Effect of AI intervention on quality of life
The meta-analysis of 13 studies, employing a random-effects model, revealed a modest effect size for AI intervention in improving the quality of life (Hedges’s g = 0.30, 95% CI = 0.10 to 0.51) (Fig. 3A). Potential heterogeneity was identified through the Q value and I2 (Q = 24.60, p = 0.017, I2 = 51.22). Funnel plots and the Egger’s regression test indicated a potential risk of publication bias (p = 0.002) (Fig. 4A).
Subgroup analysis
A subgroup analysis was conducted using the AI intervention delivery mode, comparing robots (k = 8) [9, 10, 13, 22, 26–28] and smart devices (k = 4) [7, 8, 24, 26]. The effect sizes of AI intervention based on delivery mode were quantified by Hedges' g values for robots (Hedges' g = 0.40, 95% CI = 0.09–0.72) and smart devices (Hedges' g = 0.34, 95% CI = -0.05–0.72) (Fig. 3B). Funnel plots and the Egger's regression test (p = 0.020, p = 0.445) indicated a potential risk of publication bias in the AI intervention delivery mode for robots (Fig. 4B, 4C).

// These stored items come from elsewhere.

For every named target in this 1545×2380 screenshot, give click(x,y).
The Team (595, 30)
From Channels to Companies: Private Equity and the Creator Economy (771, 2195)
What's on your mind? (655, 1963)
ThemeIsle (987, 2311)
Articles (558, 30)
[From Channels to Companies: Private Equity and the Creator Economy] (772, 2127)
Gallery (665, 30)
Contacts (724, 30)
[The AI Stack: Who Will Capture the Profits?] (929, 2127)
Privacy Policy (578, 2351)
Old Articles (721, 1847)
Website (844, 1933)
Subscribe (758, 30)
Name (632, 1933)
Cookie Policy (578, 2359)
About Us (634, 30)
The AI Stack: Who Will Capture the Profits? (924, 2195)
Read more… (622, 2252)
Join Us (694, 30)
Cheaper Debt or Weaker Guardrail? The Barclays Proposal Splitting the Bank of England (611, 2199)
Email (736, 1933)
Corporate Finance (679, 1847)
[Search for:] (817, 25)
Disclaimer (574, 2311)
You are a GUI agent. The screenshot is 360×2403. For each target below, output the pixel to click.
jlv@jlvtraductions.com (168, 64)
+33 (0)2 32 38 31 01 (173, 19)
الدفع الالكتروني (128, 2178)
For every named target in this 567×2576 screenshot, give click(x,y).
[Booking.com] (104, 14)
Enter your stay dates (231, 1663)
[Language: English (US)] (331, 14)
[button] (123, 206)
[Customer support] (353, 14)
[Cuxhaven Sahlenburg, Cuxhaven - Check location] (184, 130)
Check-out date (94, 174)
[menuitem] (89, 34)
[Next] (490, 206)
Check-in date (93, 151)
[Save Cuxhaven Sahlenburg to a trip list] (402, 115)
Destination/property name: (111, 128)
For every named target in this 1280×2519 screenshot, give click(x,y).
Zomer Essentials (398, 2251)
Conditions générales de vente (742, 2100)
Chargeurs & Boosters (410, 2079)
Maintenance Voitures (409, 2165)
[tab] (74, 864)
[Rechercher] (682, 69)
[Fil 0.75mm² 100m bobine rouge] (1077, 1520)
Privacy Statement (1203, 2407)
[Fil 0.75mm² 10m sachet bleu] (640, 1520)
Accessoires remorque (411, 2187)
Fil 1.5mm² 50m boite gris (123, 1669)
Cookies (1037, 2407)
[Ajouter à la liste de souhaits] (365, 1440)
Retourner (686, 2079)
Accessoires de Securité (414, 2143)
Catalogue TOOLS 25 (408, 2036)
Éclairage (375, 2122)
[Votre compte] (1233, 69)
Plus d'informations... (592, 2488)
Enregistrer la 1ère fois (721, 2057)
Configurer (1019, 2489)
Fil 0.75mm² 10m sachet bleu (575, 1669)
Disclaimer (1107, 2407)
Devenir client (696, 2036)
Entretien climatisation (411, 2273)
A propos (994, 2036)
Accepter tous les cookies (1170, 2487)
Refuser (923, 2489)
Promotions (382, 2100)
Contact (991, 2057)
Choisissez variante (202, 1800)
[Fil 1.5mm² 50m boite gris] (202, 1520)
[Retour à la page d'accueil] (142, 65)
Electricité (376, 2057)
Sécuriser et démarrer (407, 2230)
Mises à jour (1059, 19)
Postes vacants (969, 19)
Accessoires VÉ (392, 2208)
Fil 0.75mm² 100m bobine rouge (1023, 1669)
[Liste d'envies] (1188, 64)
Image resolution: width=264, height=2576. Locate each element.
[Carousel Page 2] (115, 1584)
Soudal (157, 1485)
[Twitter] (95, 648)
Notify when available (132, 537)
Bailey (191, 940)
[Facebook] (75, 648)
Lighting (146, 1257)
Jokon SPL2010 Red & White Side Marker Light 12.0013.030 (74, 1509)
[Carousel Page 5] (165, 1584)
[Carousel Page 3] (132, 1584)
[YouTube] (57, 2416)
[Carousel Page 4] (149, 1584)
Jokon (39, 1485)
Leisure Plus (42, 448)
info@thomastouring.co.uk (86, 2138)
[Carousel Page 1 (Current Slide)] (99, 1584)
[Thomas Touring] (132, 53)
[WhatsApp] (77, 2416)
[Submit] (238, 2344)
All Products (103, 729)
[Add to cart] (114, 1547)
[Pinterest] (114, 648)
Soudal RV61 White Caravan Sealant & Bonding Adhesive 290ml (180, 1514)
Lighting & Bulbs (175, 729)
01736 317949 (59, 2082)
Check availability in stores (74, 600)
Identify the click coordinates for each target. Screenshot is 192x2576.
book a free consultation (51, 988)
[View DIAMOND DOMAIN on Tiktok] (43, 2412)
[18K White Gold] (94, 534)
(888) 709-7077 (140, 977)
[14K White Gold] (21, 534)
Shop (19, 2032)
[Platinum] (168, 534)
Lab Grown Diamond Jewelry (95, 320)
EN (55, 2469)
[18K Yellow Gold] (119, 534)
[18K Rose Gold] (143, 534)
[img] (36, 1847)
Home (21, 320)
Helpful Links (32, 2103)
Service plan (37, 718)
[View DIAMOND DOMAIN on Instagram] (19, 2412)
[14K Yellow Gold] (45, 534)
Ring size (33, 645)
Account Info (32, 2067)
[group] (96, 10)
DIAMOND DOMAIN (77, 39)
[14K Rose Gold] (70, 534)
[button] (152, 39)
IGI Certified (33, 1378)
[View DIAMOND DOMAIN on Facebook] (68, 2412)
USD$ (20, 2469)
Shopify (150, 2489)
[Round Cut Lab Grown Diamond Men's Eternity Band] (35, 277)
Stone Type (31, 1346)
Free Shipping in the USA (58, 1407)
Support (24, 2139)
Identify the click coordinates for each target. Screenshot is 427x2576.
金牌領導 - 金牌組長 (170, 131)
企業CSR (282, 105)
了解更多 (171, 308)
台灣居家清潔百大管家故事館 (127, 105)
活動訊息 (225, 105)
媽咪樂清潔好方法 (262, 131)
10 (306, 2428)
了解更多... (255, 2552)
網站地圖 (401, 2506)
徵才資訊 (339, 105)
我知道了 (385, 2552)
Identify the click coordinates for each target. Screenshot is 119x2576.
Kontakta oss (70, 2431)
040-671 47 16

Another subgroup analysis was conducted based on AI intervention duration, comparing short-term (k = 3) [7, 9, 10], mid-term (k = 5),[13, 22–24, 27], and long-term (k = 5) interventions. The effect sizes of AI intervention duration were expressed through Hedges' g values for short-term (Hedges' g = 0.17, 95% CI = -0.24–0.59), mid-term (Hedges' g = 0.69, 95% CI = 0.26–1.12), and long-term (Hedges' g = 0.05, 95% CI = -0.09–0.19) interventions. Funnel plots and the Egger's regression test (p = 0.853, p = 0.106, and p = 0.040) suggested a potential risk of publication bias in AI intervention for the long-term duration (Fig. 4D, 4E, and 4F).